## EXERCISE 1
Duplicate the passage in the essay about wanting to become a mother, everything from "cannot is not" down to "to have our own children.".
## EXERCISE 2
In the essay about wanting to become a mother, why was the writer unsure for a time that getting married would happen? Answer in one to three sentences.

TEXT BLOCK section start

Family Magazine

Can’t is Not in Your Vocabulary

By Momatlast @momatlast

Growing up, I always knew I wanted to get married and have a family. Children were always a part of the plan from an early age. I met my childhood sweetheart when I was just eight years old. As teenagers, we knew we wanted a family of our own right away. Being a mother was the only thing I could think about; we were married when I was just eighteen years old. By this time, the doctors had already told us that children were never going to be in our future. For a time, I was unsure that getting married would happen. How could I trap the man I love in a future without children?

cannot is not in your vocab

Going against all the odds and recommendations, we decided to marry and try to have children anyway. We got pregnant right away! It was short-lived and after just six weeks, I miscarried. After becoming ready to try again, we struggled to get pregnant a second time. Knowing I wanted to be a mother more than anything else in this world made the next six years hard to deal with. We tried and tried, going to doctors and specialists to find ways to help us. One doctor put me on fertility pills and we were sure this was the time we could finally get pregnant. Again, nothing happened. That was it! We were done with trying to have our own children.

Adoption was our best option at this point. Six years into marriage, we resigned the thoughts that we would ever have our own children. We worked on getting things ready to adopt a child. Weeks began to fly by and I became ill for a period of months. Trips back and forth to the doctor never revealed anything new until a few months later. Less than a week before our sixth Christmas together, we learned I was pregnant!

I was finally going to have the chance to be a mother like I had always wanted to be! I was going to have a baby! The months flew by and years too it seemed. One child after another until we had three beautiful babies in less than four years. Our daughter came in the middle and she was born with spina bifida. I had always known that I would go to college but now that dream was out of reach.

TEXT BLOCK section end
COLLECTED DATA section start

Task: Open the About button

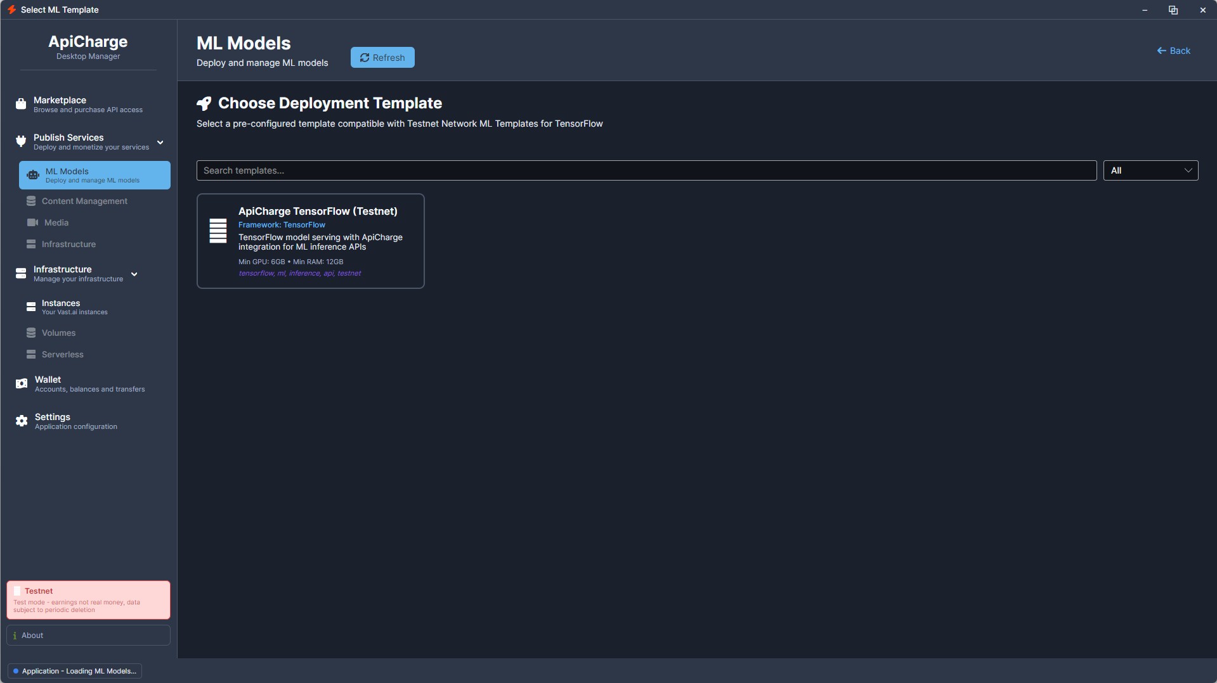Action: (x=88, y=635)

COLLECTED DATA section end

## RESPONSE AREA 1
cannot is not in your vocab

Going against all the odds and recommendations, we decided to marry and try to have children anyway. We got pregnant right away! It was short-lived and after just six weeks, I miscarried. After becoming ready to try again, we struggled to get pregnant a second time. Knowing I wanted to be a mother more than anything else in this world made the next six years hard to deal with. We tried and tried, going to doctors and specialists to find ways to help us. One doctor put me on fertility pills and we were sure this was the time we could finally get pregnant. Again, nothing happened. That was it! We were done with trying to have our own children.

## RESPONSE AREA 2
Doctors had already told the couple that children were never going to be in their future. The writer did not want to trap the man they loved in a future without children.